Sin señas particulares (2020) es una película de Fernanda Valadez, con guion de ella misma y Astrid Rondero. Se estrenará muy pronto en los cines del país y recrea el largo, tortuoso y yermo recorrido de una madre (Mercedes Hernández) en busca de su hijo desaparecido. El joven, junto con un amigo, abandonan Guanajuato para alcanzar la tierra prometida, Estados Unidos.

Sabremos, gracias a las pesquisas de la madre, que el amigo fue asesinado y que la mochila de su hijo apareció. El resto es una exploración por las tierras impactadas y/o dominadas por poderosos grupos delincuenciales. Tierras en las cuales las desapariciones, individuales o colectivas, se han convertido en una rutina asfixiante. Se trata de un páramo en el que el miedo envuelve como una aureola las relaciones sociales; un espacio para sobrevivir en un mundo que ha dejado de ser el de ayer, para volverse una variedad del infierno en la tierra, en el cual ese conjunto de instituciones supuestamente protectoras al que llamamos Estado, parece haber eclipsado.

Lo hipnótico de la película es el tono contenido, los diálogos parcos pero expresivos, los silencios elocuentes. El ritmo es lento, pausado, cargado de tensión y una famélica esperanza. Los escenarios son los de la vida precaria en el norte, las inmensas extensiones y las zonas que han sido expropiadas a sus habitantes originales para convertirlas en territorios ocupados por el crimen.

Una triste realidad que medio conocemos por reportajes y estudios, pero que en el film adquiere una contundencia poco habitual por la profunda desolación que acompaña a los principales personajes. Las ilusiones quebradas de quienes migran, las añoranzas y dilemas de los que se quedan, las solidaridades subterráneas y las situaciones sin salida arman una tragedia clásica. En el ambiente flotan autorecriminaciones de aquellos que no supieron retener a los fugados, pero no logran abrirse paso del todo porque también saben que en el terruño el porvenir ofrece poco o nada.

Estamos frente a un recorrido solitario que circula por agencias estatales rutinarias, albergues para los peregrinos, paisajes naturales deshabitados y zonas que escapan del control y las reglas que virtualmente deberían tener vigencia a lo largo y ancho del territorio nacional. Es un mundo paralelo en el que la indefensión, la derrota vital y el recelo han echado raíces. Un mundo que muchos han abandonado y en el que otros han quedado atrapados. El mejor consejo que se puede recibir es “váyase”, “huya de aquí” … si es que tiene a donde ir.

Hay un eficiente complemento a la historia central. La de un joven migrante indocumentado (David Illescas) deportado que intenta y logra volver, luego de cinco años, a la casa materna. Un caserío pobre en medio de la nada. Solo para constatar que, si ayer esas tierras eran un baldío estéril, ahora son un abismo de terror sin fondo.

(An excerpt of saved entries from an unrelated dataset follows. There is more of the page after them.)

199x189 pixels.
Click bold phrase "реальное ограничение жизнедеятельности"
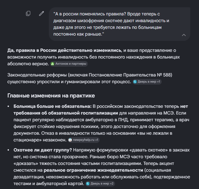pos(93,170)
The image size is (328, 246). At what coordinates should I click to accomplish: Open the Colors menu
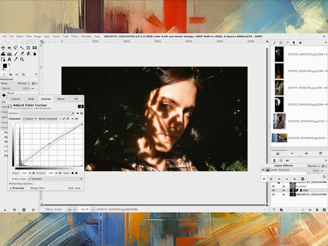coord(57,36)
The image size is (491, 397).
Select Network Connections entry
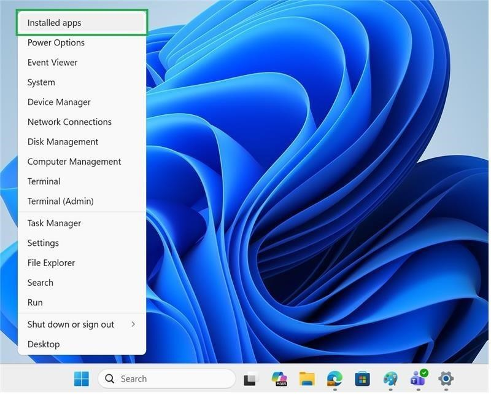coord(82,122)
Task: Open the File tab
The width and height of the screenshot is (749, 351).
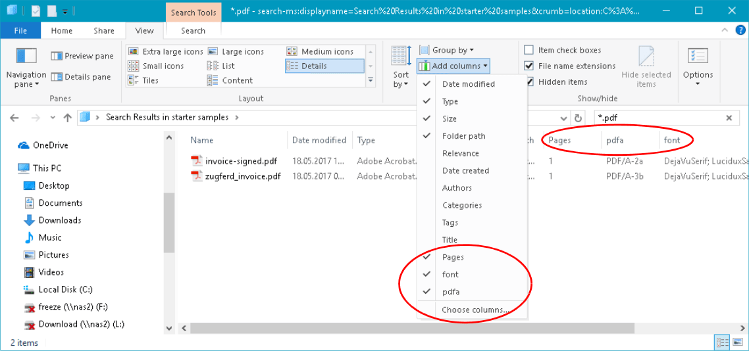Action: click(x=20, y=30)
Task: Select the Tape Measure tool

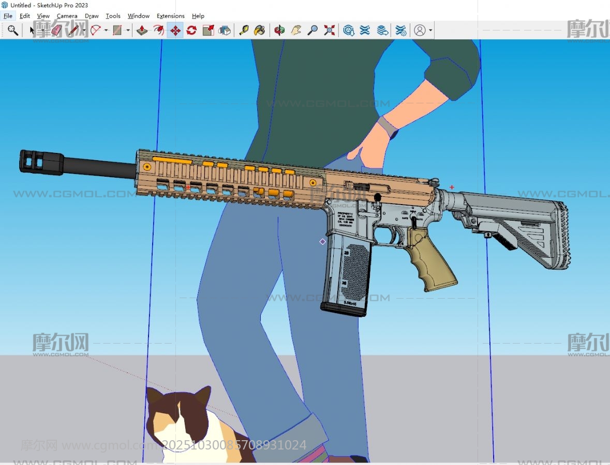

No ofrezco el desenlace no sólo porque a muchos no les gusta conocerlo, sino porque en este caso es una violenta vuelta de tuerca que agrega brutalidad a la brutalidad y una sensación de opresión acrecentada al constatar que cualquier escapatoria resulta ilusoria. Hay opciones por supuesto. No obstante, ninguna de ellas parece prometedora. Se trata de un laberinto siniestro sin evasión virtuosa posible. Un recordatorio lúcido, comprensivo y cruel de que algo muy profundo está corroyendo los puntales de eso que todavía llamamos nuestra convivencia.